Let M and N be two subsets of a hilbert space H.
What are orthogonal complements of following sets:
1) The union of M and N.
2) The intersection of M and N.

2. Nov 4, 2011

### micromass

So, what did you try already??

3. Nov 4, 2011

### LikeMath

$x\in (M\cap N)^\bot$ means
$<x,y>=0$ for all $y\in M \text{ and } y\in N$ and hence

$x\in M^\bot\cap N^\bot.$. The other direction is obvious, so we get $(M\cap N)^\bot=M^\bot\cap N^\bot$
This is for the intersection, but I strongly think that I had a mistake.

4. Nov 4, 2011

### LikeMath

$x\in (M\cap N)^\bot$ means
$<x,y>=0$ for all $y\in M \text{ and } y\in N$ and hence

$x\in M^\bot\cap N^\bot.$. The other direction is obvious, so we get $(M\cap N)^\bot=M^\bot\cap N^\bot$
This is for the intersection, but I strongly think that I had a mistake.

5. Nov 4, 2011

### micromass

I don't think the other inclusion is obvious.

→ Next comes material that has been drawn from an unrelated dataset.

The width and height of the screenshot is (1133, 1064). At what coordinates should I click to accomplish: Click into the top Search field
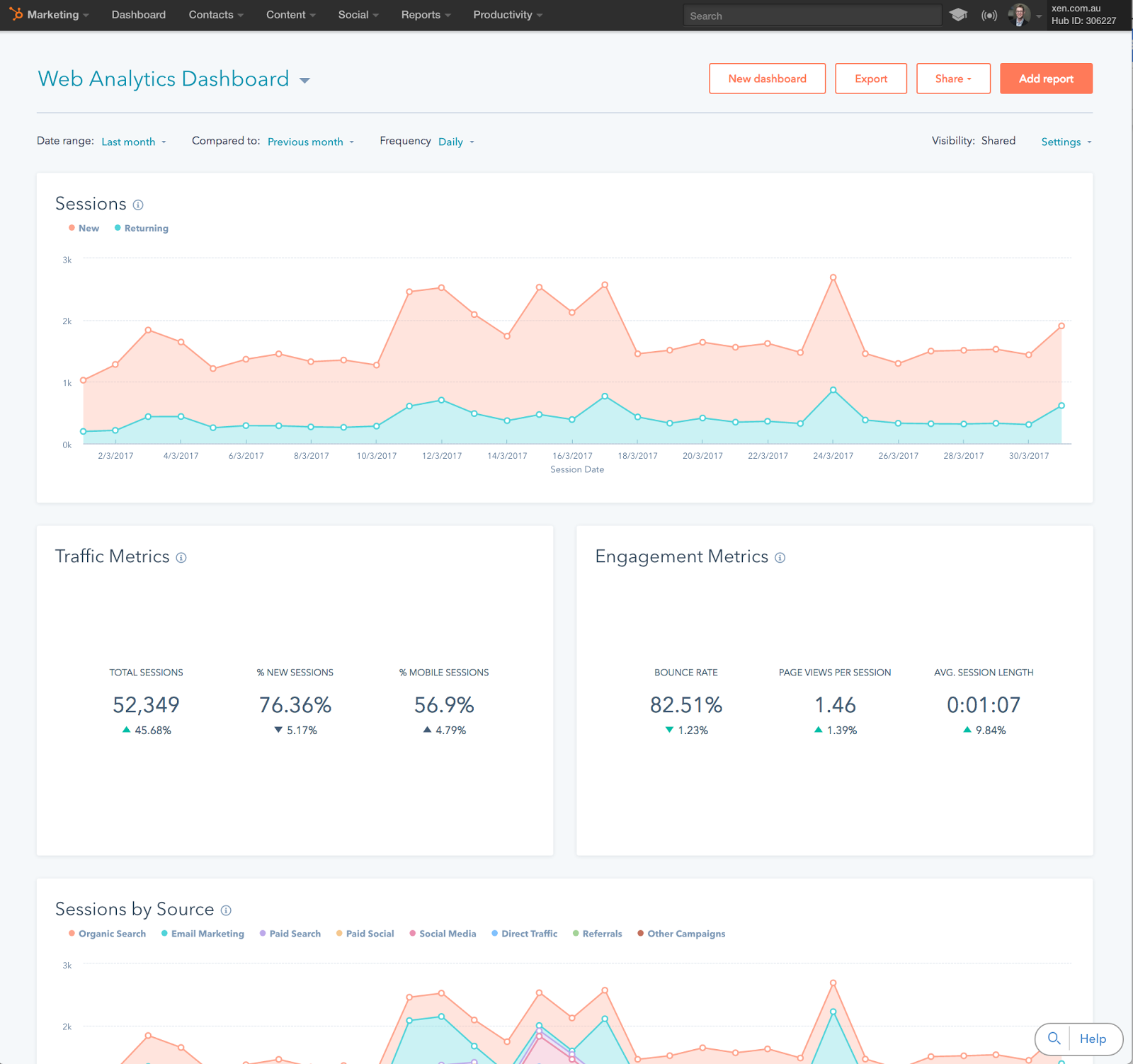click(812, 16)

In fact, I suspect $(M\cap N)^\bot = M^\bot + N^\bot$...

6. Nov 4, 2011

### LikeMath

I do not know what do you mean by the sum of tow sets? and how can I prove that?

7. Nov 4, 2011

### Deveno

one can't, in general, sum two sets, but if we already have an addition defined, then:

A + B = {a+b : a is in A, b is in B}.

8. Nov 4, 2011

### LikeMath

How did you guess that it is the sum of?

since my goal is to reach this equality.

How can we prove it?

9. Nov 4, 2011

### Deveno

normally, to prove 2 sets are equal, you show they contain each other.

10. Nov 4, 2011

### LikeMath

Of course, but I did not manege tp solve it!
On the other hand, $(M\cap N)^\bot=M^\bot+N^\bot$ means $M^\bot+ N^\bot\subset M^\bot\cap N^\bot$, but this seems senseless, does not it?

11. Nov 4, 2011

### Deveno

your definition of $(M\cap N)^\bot$ isn't correct here.

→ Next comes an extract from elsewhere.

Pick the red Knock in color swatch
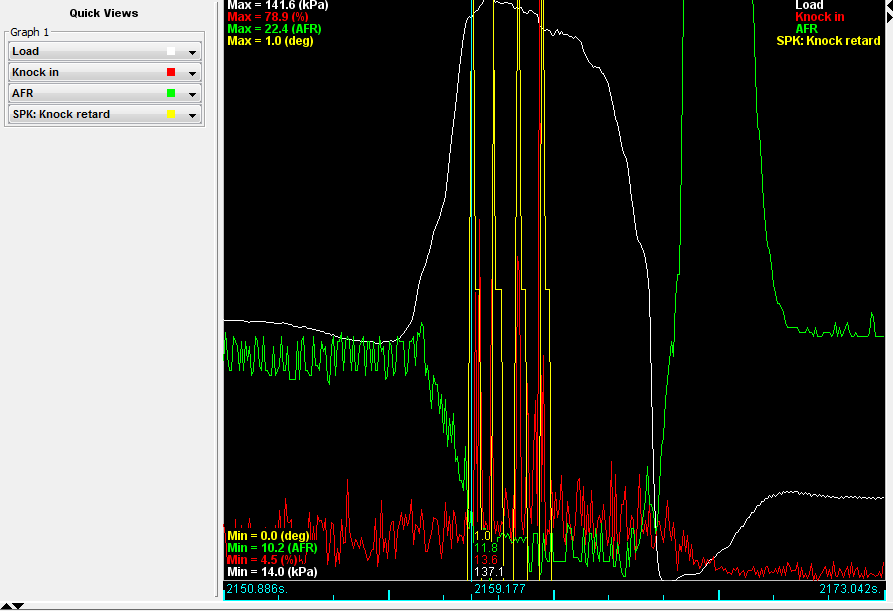 coord(171,72)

we don't know that <x,y> = 0 for all y in M and y in N, just those y that are in the intersection. if y is in M-N, all bets are off.

12. Nov 4, 2011

### LikeMath

Oh yes, thats the problem. But the problem now how can we prove that
$(M\cap N)^\bot=M^\bot+N^\bot$

13. Nov 5, 2011

### LikeMath

I think we should have some contraintes on M and N, do not I?

Last edited: Nov 5, 2011
14. Nov 5, 2011

### micromass

Yeah, M and N should both be subspaces.